Pourquoi utiliser cet outil
- Estimations d’entropie et de temps de cassage face aux GPU actuels
- Signale les mots du dictionnaire, les suites de clavier et les substitutions courantes
- Rien n’est envoyé : l’analyse se fait dans la page
La longueur l’emporte sur la complexité
Remplacer un « a » par un « @ » n’apporte presque rien, car les outils de cassage testent ces substitutions en premier. Ajouter des caractères, en revanche, multiplie l’espace de recherche. Quatre mots sans rapport sont à la fois plus faciles à retenir et bien plus durs à casser qu’une courte suite de symboles.
Questions fréquentes
Est-il prudent de saisir ici mon vrai mot de passe ?
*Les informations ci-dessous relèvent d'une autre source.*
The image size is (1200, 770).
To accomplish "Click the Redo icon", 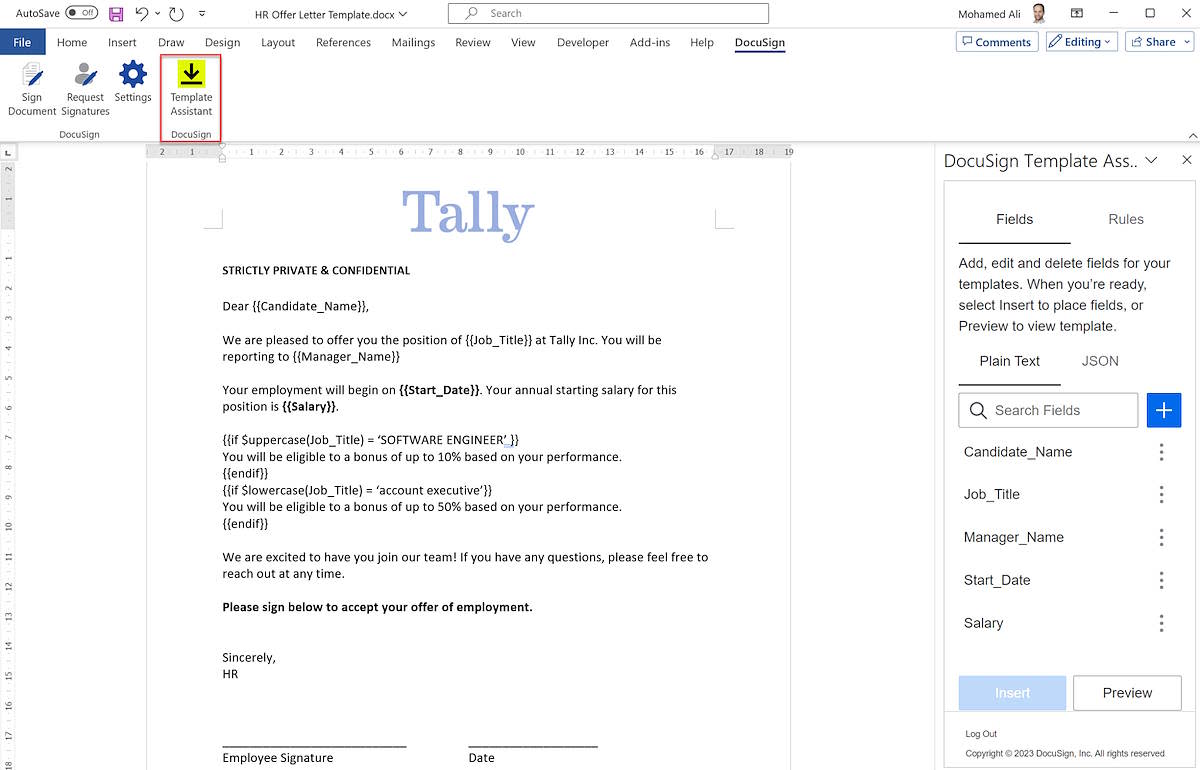I will point(174,12).
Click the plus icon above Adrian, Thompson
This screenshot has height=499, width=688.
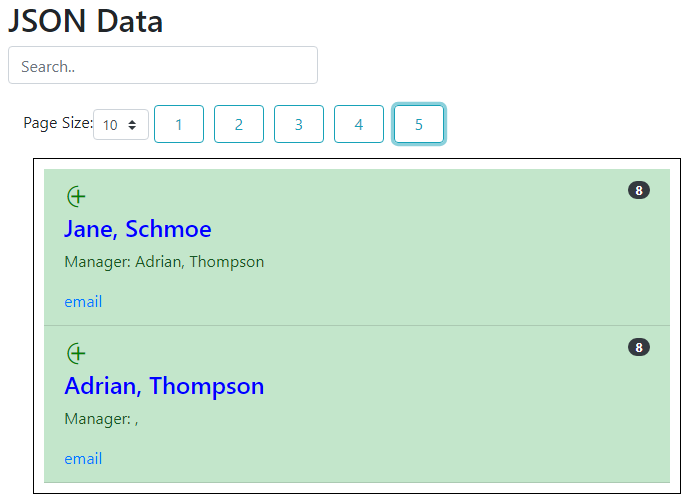point(76,353)
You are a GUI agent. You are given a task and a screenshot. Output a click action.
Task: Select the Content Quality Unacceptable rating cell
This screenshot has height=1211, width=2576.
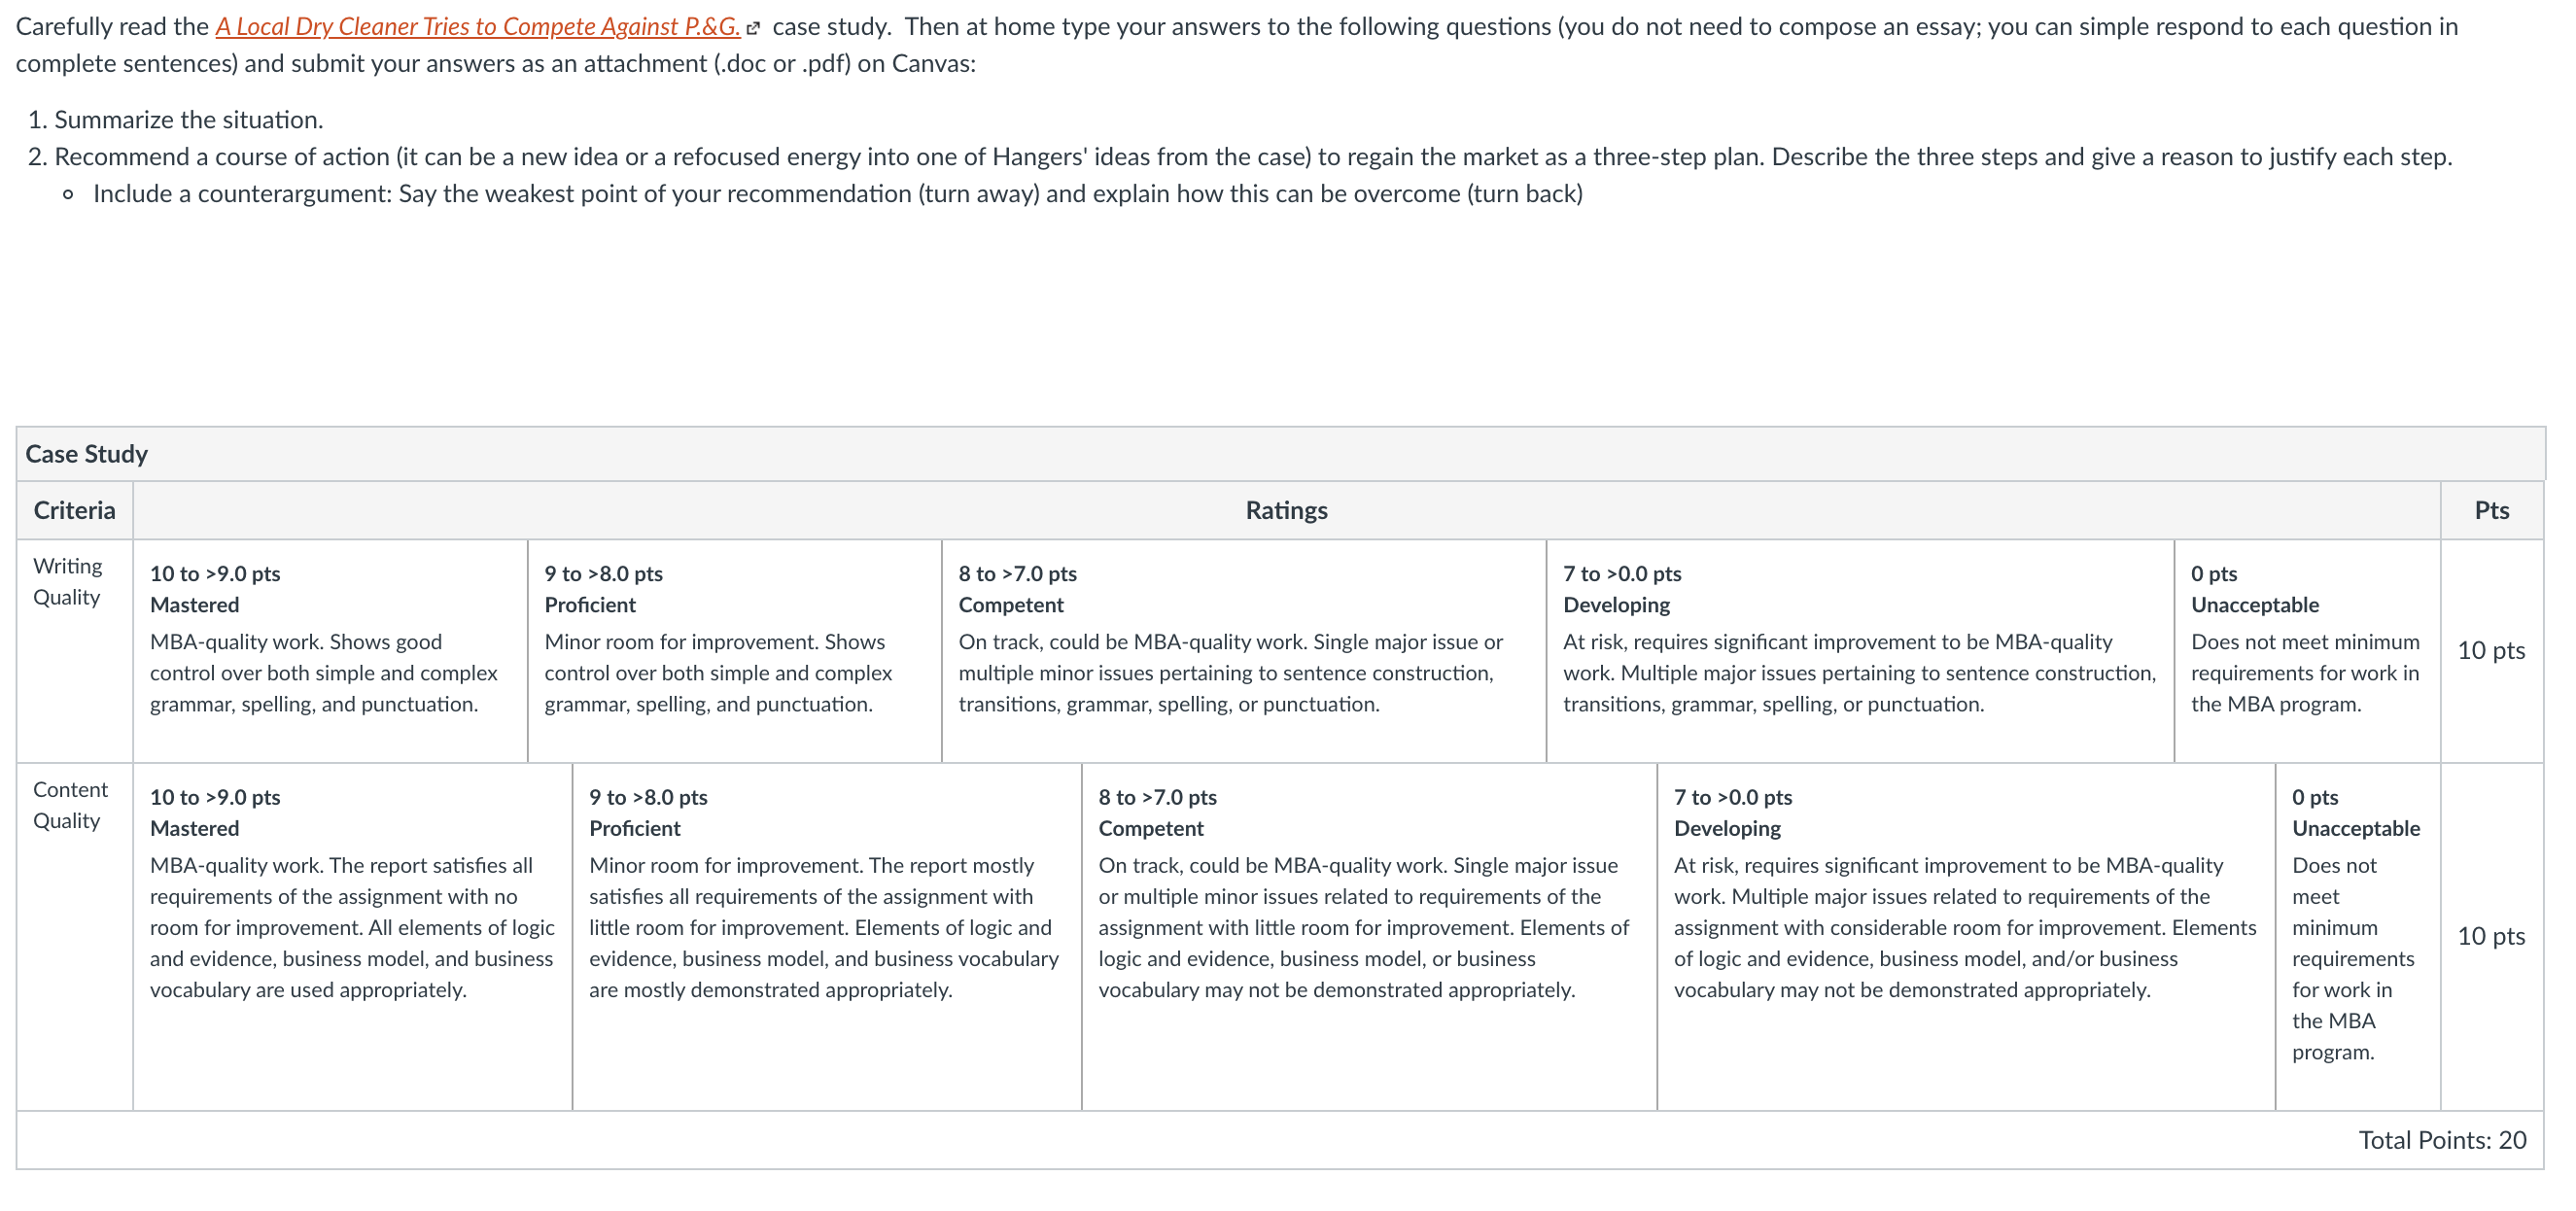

L’analyse s’exécute entièrement dans votre navigateur et aucune frappe n’est envoyée sur le réseau. Le réflexe le plus sûr reste néanmoins de tester un mot de passe de même longueur et de même structure plutôt que celui que vous utilisez.
Qu’est-ce qui rend un mot de passe robuste ?
La longueur avant tout : visez au moins 16 caractères. Une phrase de passe de quatre ou cinq mots sans rapport bat une courte chaîne complexe, à la fois en mémorisation et en robustesse.
Comment le temps de cassage est-il calculé ?
À partir de l’entropie estimée en bits, face au débit de hachage des GPU grand public actuels, en supposant une attaque hors ligne sur une base de données fuitée.